Open a411919924 opened 3 years ago

a411919924 commented 3 years ago

Recently I have been applying your implementation to simpler datasets like CIFAR10. A strong augmentation will hurt the moco's convergence on a smaller dataset, so I simplified the augmentation when training MOCO on CIFAR10: transforms.RandomCrop(32, padding=4), transforms.RandomHorizontalFlip(), transforms.ToTensor(), normalize.

Under this simpler setting, the training top1 and top5 goes up to nearly 100% at about 20th epoch. The other hyperparameters are almost unchanged, except: batch size=512, lr=0.015, arch=resnet-18, tau=0.1, k=4096.

Is this a phenomenon of collapsing?

Thanks.

triangleCZH commented 3 years ago

Hi, I just curious if it is normal to have collapse in these approaches, because I thought contrastive learning would avoid collapse naturally with negative samples?
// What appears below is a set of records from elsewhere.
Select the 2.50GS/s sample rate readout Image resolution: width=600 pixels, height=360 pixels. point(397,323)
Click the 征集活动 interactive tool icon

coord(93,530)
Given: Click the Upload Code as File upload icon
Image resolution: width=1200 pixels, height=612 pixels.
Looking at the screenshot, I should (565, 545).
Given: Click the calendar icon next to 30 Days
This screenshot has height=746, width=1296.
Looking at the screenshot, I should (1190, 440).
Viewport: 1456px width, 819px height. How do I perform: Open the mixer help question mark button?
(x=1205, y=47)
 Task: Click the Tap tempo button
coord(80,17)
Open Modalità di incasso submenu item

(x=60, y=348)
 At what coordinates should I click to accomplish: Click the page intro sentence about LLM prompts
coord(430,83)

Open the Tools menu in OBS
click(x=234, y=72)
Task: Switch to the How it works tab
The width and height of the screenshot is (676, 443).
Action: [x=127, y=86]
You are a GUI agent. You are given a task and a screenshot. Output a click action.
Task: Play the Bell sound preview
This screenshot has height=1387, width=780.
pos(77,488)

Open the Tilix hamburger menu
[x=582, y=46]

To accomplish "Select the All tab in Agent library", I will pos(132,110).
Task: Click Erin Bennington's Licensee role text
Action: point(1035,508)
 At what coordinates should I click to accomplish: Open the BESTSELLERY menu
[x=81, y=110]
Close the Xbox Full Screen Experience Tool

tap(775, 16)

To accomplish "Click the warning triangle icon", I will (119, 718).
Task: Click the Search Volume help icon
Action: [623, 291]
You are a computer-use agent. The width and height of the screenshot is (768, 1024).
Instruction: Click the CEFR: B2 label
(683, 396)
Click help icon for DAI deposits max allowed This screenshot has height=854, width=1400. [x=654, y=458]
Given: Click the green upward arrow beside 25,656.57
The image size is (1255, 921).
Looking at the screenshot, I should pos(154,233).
a411919924 commented 3 years ago

I think that these approaches are less likely to suffer from collapse comparing to other models like GANs. The InfoNCE loss can be seen to maximize the latent representation difference between an input vs (its another view and views of other inputs). Hence, the latent representations are designed to be scattered in a high-dimensional latent space.

Horizon2333 commented 3 years ago

I think that these approaches are less likely to suffer from collapse comparing to other models like GANs. The InfoNCE loss can be seen to maximize the latent representation difference between an input vs (its another view and views of other inputs). Hence, the latent representations are designed to be scattered in a high-dimensional latent space.

I think you are right. When data augmentation is simple, it cannot provide enough information for different views of each instance. So the trained models can put every instance far away from each other in latent space by over-fitting them thus get very high classification accuracy.

Euphoria16 commented 3 years ago

Did you test the downstream classification accuracy?